→ **EXCERPT TO READ**
※ ※ ※
Q65- Step size and Drift compensation
Caveat: Any explanation of the Q65 algorithm here is my own simplified understanding of what is going on. The actual intricate details of the decoding process are probably understood by only a few people, and I'm not one of them. What is presented here may give you an overall idea of what is happening, but is not intended to be a 100% accurate detailed insight into the internal processes going on inside the Q65 decoder.
To start with, let's take a look at a Q65 signal. In this case it's a signal that might be found on 1296EME. The Doppler spreading is 25Hz.
※ ※ ※
→ **PARTS OF THE EXERCISE**
(a) Using the Q65 step size and drift compensation text, answer these:
(i) According to the author, who probably understands the intricate details of the decoding process?
(ii) On what band might the example signal be found?
(iii) What is that signal's Doppler spreading?
(b) Please continue the text on Q65 step size and drift compensation, starting right after its final sentence.

→ **AVAILABLE DATA**
※ ※ ※
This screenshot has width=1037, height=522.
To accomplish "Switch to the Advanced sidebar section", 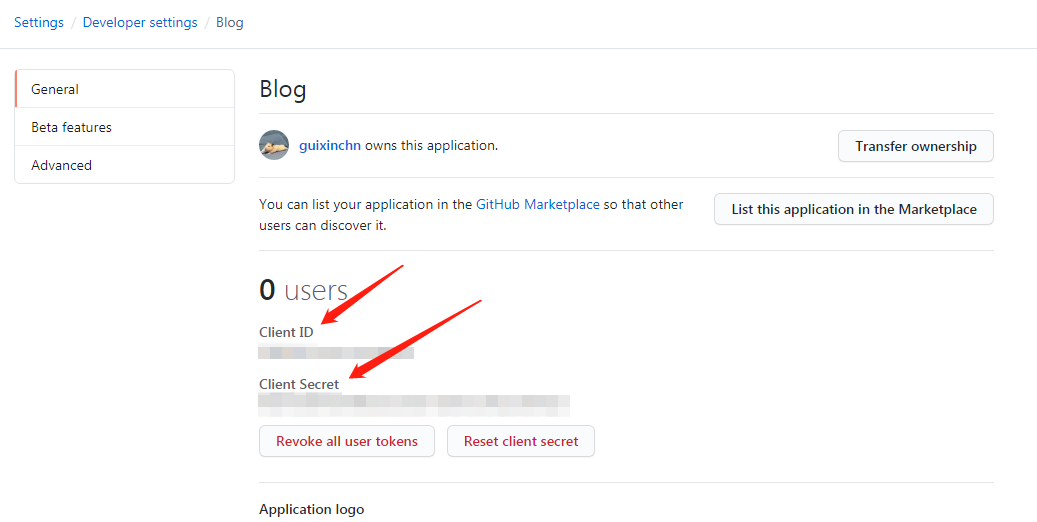I will click(x=125, y=165).
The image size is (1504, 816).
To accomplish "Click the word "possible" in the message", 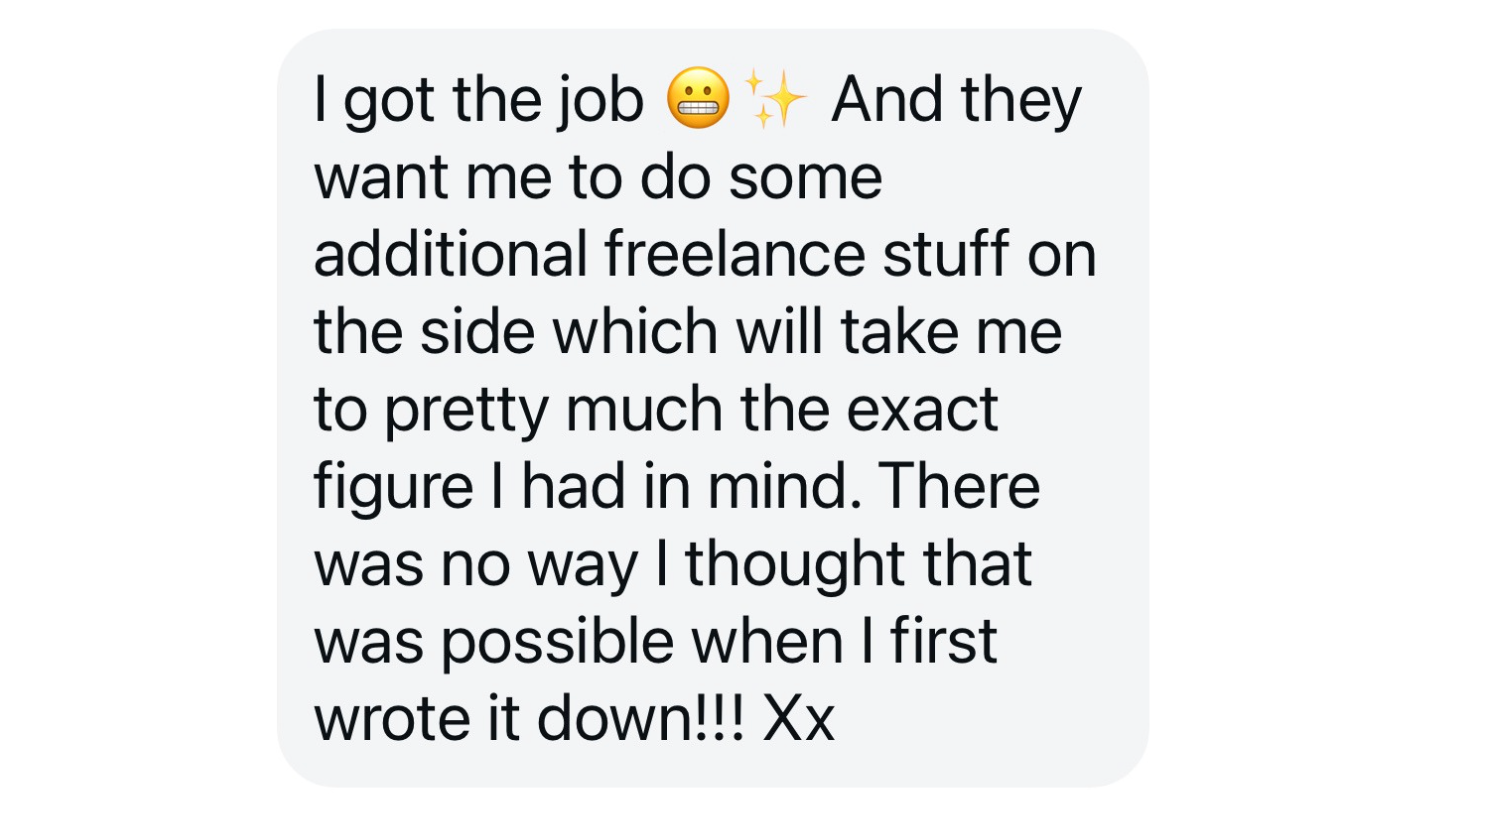I will tap(558, 644).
※ ※ ※
→ **RESULTS FOR EACH TASK**
(a)
(i) Probably only a few people, and the author says they are not one of them.
(ii) 1296EME.
(iii) 25Hz.

(b)
On the left, at 1480Hz in this case, is a row of synchronization tones. Each tone is centered at 1480Hz and is 25 Hz wide. The sync tones occur in a fixed, known pattern. The Q65 "package" consists of 85 channel symbols. Here's a typical channel symbol package. The "0" entries are the sync tone transmissions in in every message they will appear in exactly the same place. The other symbols will dependend on the content of the message:
0 38 29 31 2 41 53 19 0 55 26 0 0 10 0 5 41 3 38 32 31 0 0 55 10 0 0 19 28 7 58 36 0 27 0 45 11 0 17 62 44 60 22 56 52 0 3 55 1 0 30 32 33 44 0 56 44 4 30 0 57 0 45 3 17 0 41 46 0 37 47 7 61 0 26 0 61 44 42 33 58 2 35 31 0
You can see the sync tone transmissions (19 of them) are distributed throughout the message and are the first and last tones. From the distribution pattern of the sync tones, Q65 can figure out what part of the message it is looking at, even if it misses the start of the message. The message bit are identified by their frequency with respect to the sync tone frequency and where they occur in the message can be identified by their position relative to the sync tone pattern. With a signal like this where every measurement of the sync tone shows it at the same frequency, decoding the pretty simple because every tone can be identified pretty easily in terms of frequency and position in the message.
The message contains a good deal of redundancy and forward error correction, so sizable chunks of the message can be missing and Q65 can still identify the tones and their position and from that can produce a decode of the original message. Q65 is pretty smart.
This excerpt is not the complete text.